- **Exercise description**:
Without adding anything, give again the lines from the one holding "This screenshot has" through the final line of the records, exactly, with both ends included and pictures dropped.

- **Data extracted from a collection**:
>>
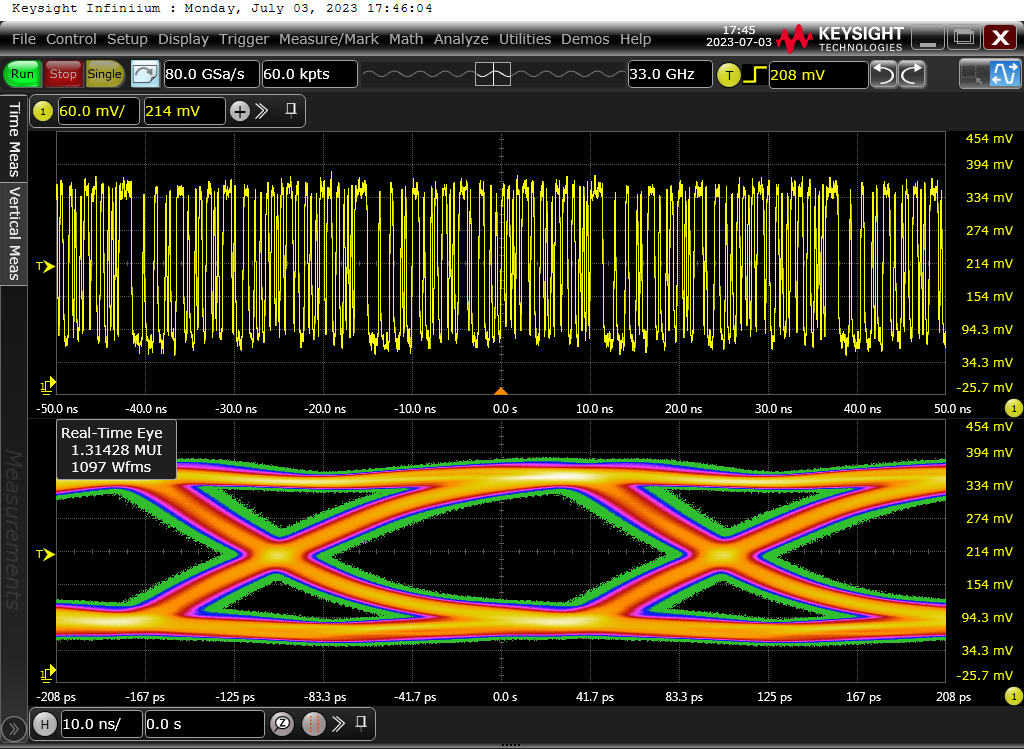Click the auto scale icon next to Single

pos(145,74)
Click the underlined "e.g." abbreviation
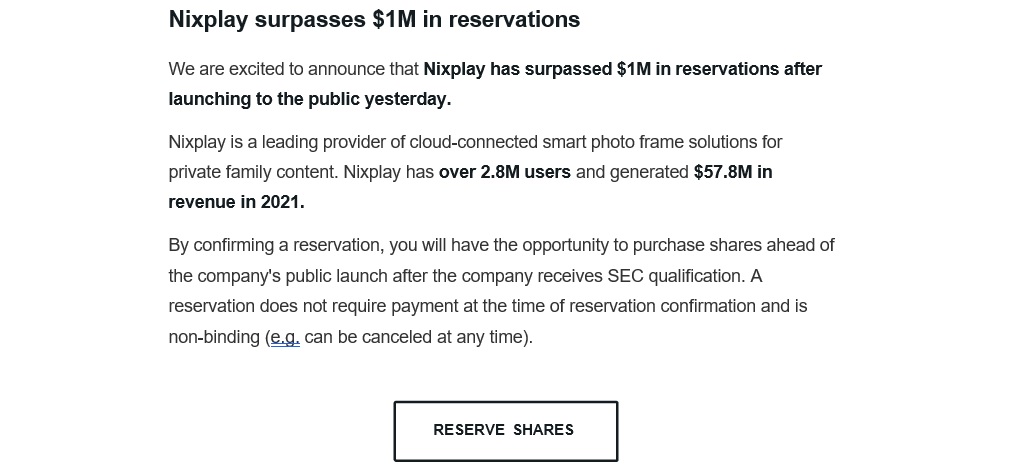 [x=285, y=337]

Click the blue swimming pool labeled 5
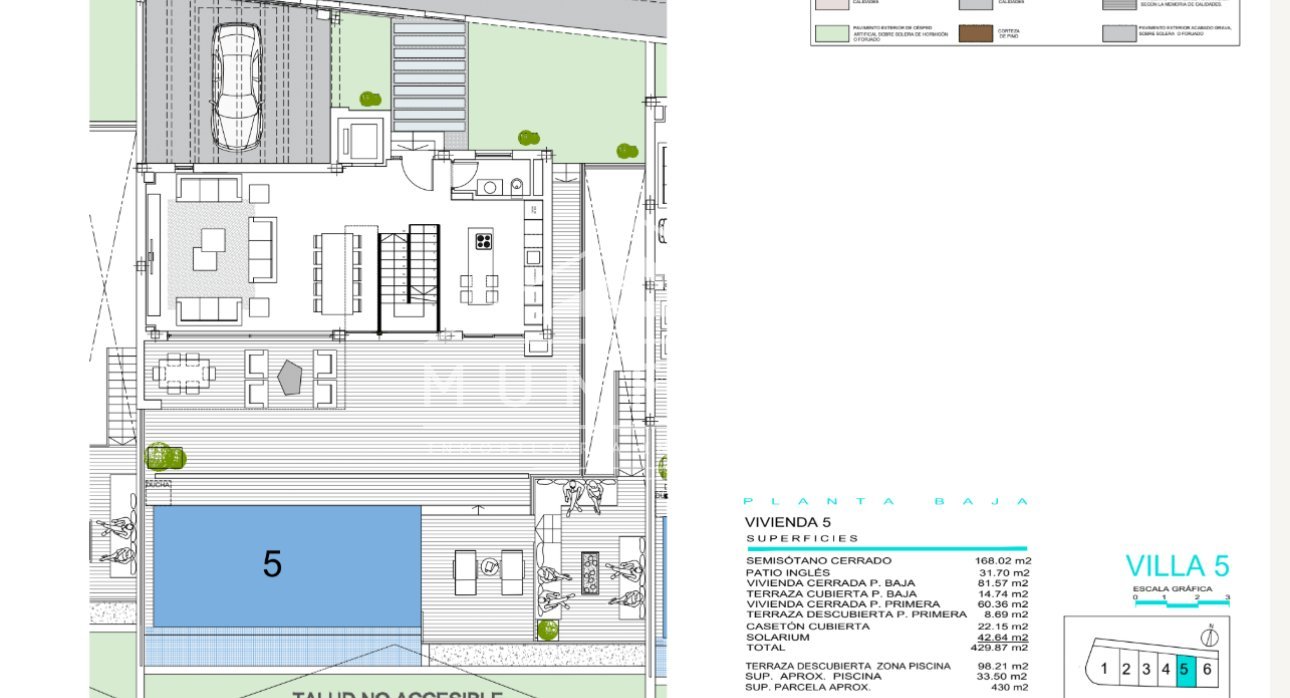[286, 565]
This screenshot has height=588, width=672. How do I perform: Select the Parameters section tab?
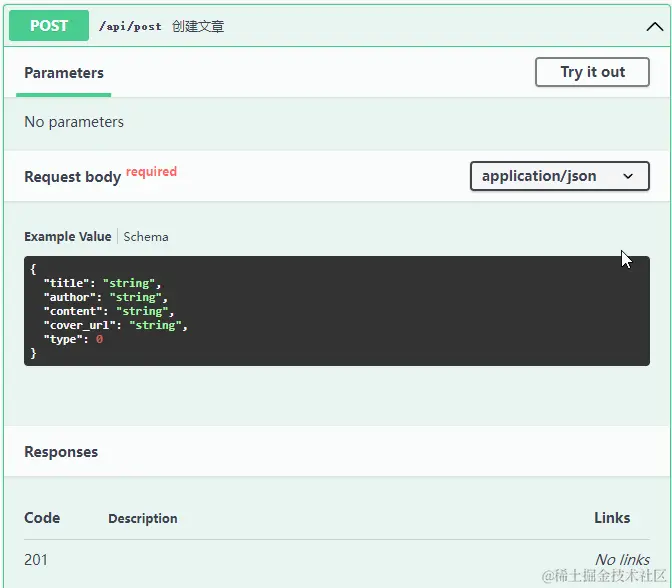[x=64, y=73]
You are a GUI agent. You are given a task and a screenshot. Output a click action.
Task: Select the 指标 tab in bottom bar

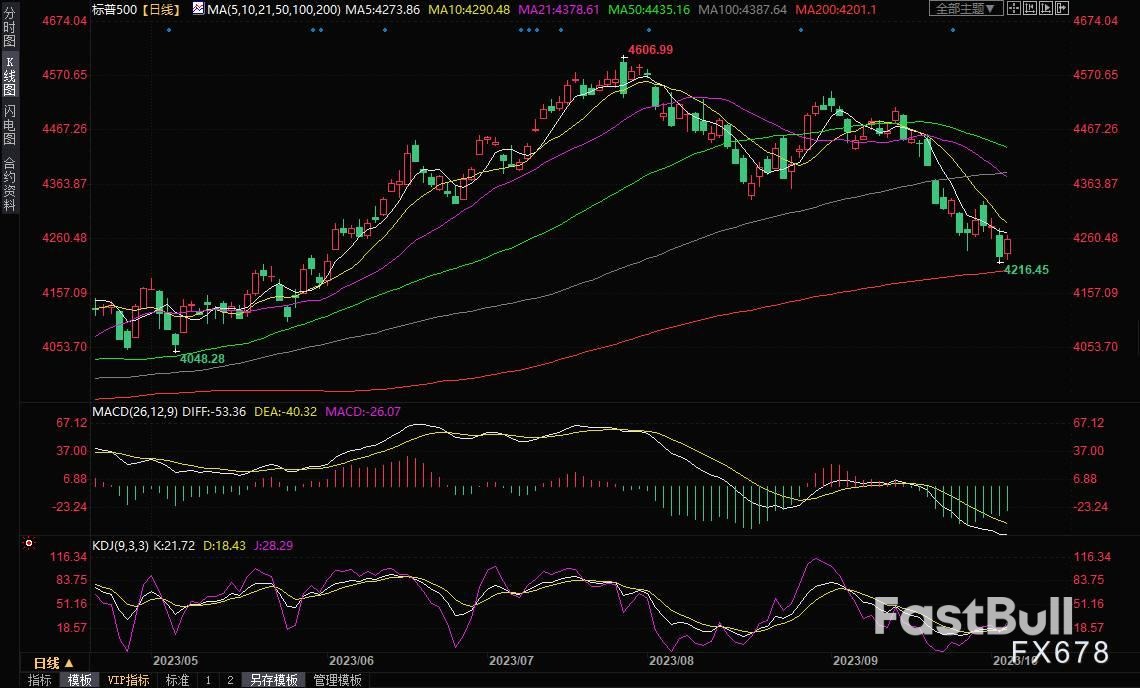click(40, 680)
<<
- **Expected answer**:
This screenshot has height=588, width=672. How do I perform: Select the Parameters section tab?
[x=64, y=73]
You are a GUI agent. You are given a task and a screenshot. Output a click action.
Task: Select the 指标 tab in bottom bar

click(40, 680)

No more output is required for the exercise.